Under normal acceleration, both the engine and battery contribute smoothly and seamlessly to the motivation, providing a response that's eternally satisfying but not exhilarating. The vehicle is suitably capable off-the-line and adequately competent in the passing lane, but not nearly as capable as its gas-powered ES 350 kin.
Of course, the ES 300h will drive past its kin and the gas station it's refueling in, thanks in part to the choice between Eco, Normal and Sport drive modes. They allow the driver to maximize the vehicle's economy or performance dynamics, while in the Normal mode, the car handles the emphasis based on driving characteristics.
When motoring at slow speeds, the driver can also opt for EV mode, which will allow the ES 300h to propel itself exclusively by electrical power. Once the battery depletes to a predetermined threshold or the need for greater propulsion arises, the gas engine fires up and the vehicle returns to normal hybrid operating status.
Luxury as well as economy
Because the ES 300h is a Lexus product, a couple of tenets apply. Firstly, the car will be assembled with exacting standards - true. Secondly, it will be generously equipped with the latest in comfort, luxury and safety - again, true.
While the ES is effectively the entry-level midsize luxury sedan in the Lexus lineup, the 300h version is equipped closer to a top-of-the-line model. There's very little left wanting in this vehicle. I particularly liked the polished bamboo trim that added a sense of elegance and eco-friendliness to the plush cabin.
I also enjoyed using my tester's Remote Touch Interface to adjust vehicle settings and make selections displayed on the in-dash multipurpose screen. The haptic-enabled mouse-like device is one of the more straightforward functioning controllers of this nature that I've worked with.
On the road
The flashy design language of the new ES 300h and its unique to Lexus, spindle grille, wouldn't mean much if the vehicle was undesirable on the road.
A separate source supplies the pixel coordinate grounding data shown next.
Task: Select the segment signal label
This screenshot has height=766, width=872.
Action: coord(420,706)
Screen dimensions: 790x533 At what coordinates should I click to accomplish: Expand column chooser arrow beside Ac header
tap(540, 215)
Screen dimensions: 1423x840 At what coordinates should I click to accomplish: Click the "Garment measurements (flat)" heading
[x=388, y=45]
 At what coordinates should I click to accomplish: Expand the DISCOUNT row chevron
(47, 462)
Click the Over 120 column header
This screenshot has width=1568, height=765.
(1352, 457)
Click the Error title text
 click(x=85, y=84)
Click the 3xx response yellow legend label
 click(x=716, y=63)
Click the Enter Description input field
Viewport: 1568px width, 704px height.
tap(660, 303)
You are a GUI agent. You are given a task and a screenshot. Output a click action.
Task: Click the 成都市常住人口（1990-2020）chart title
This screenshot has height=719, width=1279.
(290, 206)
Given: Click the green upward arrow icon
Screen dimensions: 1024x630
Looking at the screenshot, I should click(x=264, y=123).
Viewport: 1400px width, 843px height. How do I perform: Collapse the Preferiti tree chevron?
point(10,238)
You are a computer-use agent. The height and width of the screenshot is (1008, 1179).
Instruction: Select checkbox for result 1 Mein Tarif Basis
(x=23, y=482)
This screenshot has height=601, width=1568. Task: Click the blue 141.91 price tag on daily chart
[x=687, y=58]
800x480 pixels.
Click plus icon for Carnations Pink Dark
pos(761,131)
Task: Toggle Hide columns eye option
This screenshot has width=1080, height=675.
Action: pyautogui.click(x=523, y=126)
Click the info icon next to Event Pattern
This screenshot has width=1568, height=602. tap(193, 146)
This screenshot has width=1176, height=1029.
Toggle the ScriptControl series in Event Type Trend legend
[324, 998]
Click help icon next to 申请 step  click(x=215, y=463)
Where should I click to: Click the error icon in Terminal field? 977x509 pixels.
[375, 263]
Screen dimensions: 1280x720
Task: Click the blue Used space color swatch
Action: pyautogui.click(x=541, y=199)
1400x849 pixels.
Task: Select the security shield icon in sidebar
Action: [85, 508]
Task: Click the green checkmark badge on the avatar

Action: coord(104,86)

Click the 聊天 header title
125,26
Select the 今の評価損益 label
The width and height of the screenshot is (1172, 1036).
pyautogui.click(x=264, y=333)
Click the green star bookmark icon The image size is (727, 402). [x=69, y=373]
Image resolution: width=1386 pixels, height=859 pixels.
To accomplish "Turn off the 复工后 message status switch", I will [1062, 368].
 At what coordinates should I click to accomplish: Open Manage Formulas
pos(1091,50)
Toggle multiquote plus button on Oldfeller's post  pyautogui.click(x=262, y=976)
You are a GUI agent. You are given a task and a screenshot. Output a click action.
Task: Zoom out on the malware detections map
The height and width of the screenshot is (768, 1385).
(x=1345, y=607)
Fortunately, that's not the case. The latest Lexus hybrid is a pleasure to drive due to its quiet, silky operation.
It's also a notably smooth riding sedan, and imparts a sense of stone-like solidity over rougher sections of road, thanks to a stiffer chassis than before.
The ES 300h is clearly oriented toward spoiling occupants with comfort and serenity rather than inspiring them with racecar reflexes, yet it manages itself with confidence when the tarmac begins to twist and turn.
One aspect noted by my driving partner and I was the need to adapt to the car's brake performance. Its regenerative brake setup - found on virtually all conventional hybrid vehicles - requires more pedal actuation in the early stages of braking to achieve the intended results.
A few miles behind the wheel, and the braking characteristics of the ES 300h become second nature.
ES 300h wrap-up
In terms of manufacturers, I don't think it's inaccurate to any degree to declare Toyota/Lexus the leader in passenger car hybrid technology. With the addition of the ES 300h to the hybrid fleet, virtually every car - and pretty well everything else Toyota/Lexus manufacturers - is available in hybrid form.
While the economy figures have yet to arrive, I expect to be impressed with the ES 300h's results. On the whole, I was delighted with the vehicle, and feel that it provides luxury car buyers with a realistic alternative to the thirstier, conventional ES V6 engine despite the reduction in performance.
With fuel at an all-time high recently in Vancouver of $1.50 per litre, fusing luxury with economy makes greater sense than it ever has. The ES 300h performs this task most effectively - I think. We'll anxiously await the official economy numbers before passing final judgment.
The ES 300h should arrive in Canadian showrooms by late August. Pricing has not yet been established, but I'm guessing that Lexus will want to offer maximum value to the 20% of ES buyers seeking hybrid-enhanced fuel economy.